Search can be scoped to all results, problems, or templates and ranks exact IDs before title, tag, template/family, and fuzzy matches. At most 10 result options are rendered, while URL state restores the selected ego graph.
- Scope: private personal by default. A commercial version is disabled until
every source/problem mapping has documented commercial permission.
3. Prerequisite learning roadmap
Question answered: “What should I learn before this, and what does it unlock?”
- Nodes: concepts/templates.
- Directed edges:
prerequisite_ofonly. - Layers: foundations → reusable engines → composite recipes → advanced
variants.
- Interaction: choose a destination template to highlight the shortest study
path and missing prerequisites.
- Scope: commercial.
4. Algorithm-selection decision graph
Question answered: “Given a new prompt, which questions should I ask before choosing an algorithm?”

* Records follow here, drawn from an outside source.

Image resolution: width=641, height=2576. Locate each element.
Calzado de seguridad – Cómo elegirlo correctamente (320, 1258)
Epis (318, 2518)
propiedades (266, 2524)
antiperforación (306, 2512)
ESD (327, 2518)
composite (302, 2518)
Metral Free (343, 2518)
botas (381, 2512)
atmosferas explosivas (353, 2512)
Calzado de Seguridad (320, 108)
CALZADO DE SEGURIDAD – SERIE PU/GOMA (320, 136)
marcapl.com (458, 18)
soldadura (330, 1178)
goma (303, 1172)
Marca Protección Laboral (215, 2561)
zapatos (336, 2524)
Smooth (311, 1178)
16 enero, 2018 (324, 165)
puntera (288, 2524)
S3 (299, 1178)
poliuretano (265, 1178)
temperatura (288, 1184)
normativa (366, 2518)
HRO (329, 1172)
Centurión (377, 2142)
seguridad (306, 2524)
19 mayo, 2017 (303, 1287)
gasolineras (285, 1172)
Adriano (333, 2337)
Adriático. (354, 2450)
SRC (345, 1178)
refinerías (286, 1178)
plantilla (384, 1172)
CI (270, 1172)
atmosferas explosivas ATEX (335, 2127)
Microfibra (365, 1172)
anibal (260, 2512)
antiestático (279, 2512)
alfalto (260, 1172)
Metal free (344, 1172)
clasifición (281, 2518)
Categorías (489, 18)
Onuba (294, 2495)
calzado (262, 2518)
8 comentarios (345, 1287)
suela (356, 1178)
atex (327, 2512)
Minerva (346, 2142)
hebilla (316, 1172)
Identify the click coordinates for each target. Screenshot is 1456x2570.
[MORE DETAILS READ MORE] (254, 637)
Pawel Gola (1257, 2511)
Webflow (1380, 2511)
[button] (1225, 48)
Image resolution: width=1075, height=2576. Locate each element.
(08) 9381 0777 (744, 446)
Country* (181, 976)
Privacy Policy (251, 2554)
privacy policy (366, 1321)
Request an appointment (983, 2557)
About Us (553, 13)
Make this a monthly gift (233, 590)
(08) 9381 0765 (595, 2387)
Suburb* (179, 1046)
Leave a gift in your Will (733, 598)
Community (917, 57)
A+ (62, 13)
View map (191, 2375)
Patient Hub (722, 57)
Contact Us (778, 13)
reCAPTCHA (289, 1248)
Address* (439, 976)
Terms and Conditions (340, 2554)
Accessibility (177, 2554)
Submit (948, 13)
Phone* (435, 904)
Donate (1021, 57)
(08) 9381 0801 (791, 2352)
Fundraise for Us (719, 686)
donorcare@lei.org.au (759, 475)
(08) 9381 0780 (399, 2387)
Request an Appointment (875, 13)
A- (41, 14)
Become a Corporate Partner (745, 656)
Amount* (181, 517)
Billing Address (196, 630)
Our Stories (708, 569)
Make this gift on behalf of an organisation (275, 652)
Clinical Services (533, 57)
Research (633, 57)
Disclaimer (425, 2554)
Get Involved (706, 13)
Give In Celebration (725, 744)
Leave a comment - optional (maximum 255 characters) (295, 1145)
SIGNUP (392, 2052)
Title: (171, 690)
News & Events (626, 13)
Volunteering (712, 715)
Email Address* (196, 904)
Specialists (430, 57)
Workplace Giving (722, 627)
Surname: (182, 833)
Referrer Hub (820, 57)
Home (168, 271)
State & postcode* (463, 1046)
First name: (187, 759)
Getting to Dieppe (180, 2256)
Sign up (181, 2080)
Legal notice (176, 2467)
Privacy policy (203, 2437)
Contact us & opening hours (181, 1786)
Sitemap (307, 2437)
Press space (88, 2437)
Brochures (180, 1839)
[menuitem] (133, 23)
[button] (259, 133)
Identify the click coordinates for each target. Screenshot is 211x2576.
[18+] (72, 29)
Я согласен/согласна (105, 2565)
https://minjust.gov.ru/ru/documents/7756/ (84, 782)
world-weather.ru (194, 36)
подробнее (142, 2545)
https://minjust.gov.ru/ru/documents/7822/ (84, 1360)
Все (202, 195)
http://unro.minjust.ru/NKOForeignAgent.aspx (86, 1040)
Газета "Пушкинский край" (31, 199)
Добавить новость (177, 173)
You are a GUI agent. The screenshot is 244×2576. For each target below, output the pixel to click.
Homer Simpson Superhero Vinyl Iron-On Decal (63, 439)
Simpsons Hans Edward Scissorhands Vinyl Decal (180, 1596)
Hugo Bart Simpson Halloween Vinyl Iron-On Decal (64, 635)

- The entry gate asks whether explicit or implicit graph adjacency is natural and
whether the goal is reachability/connectivity, dependency order, or path optimization; merely being able to name “states” is not enough.
- Later decision nodes cover objective, cost model, monotonicity, ordering,
constraint size, and output shape.
- Outcome nodes: candidate templates, not guaranteed answers.
- A terminal advice node explicitly stops template guessing and asks the learner
to rewrite state, transition, objective, constraints, and the state budget.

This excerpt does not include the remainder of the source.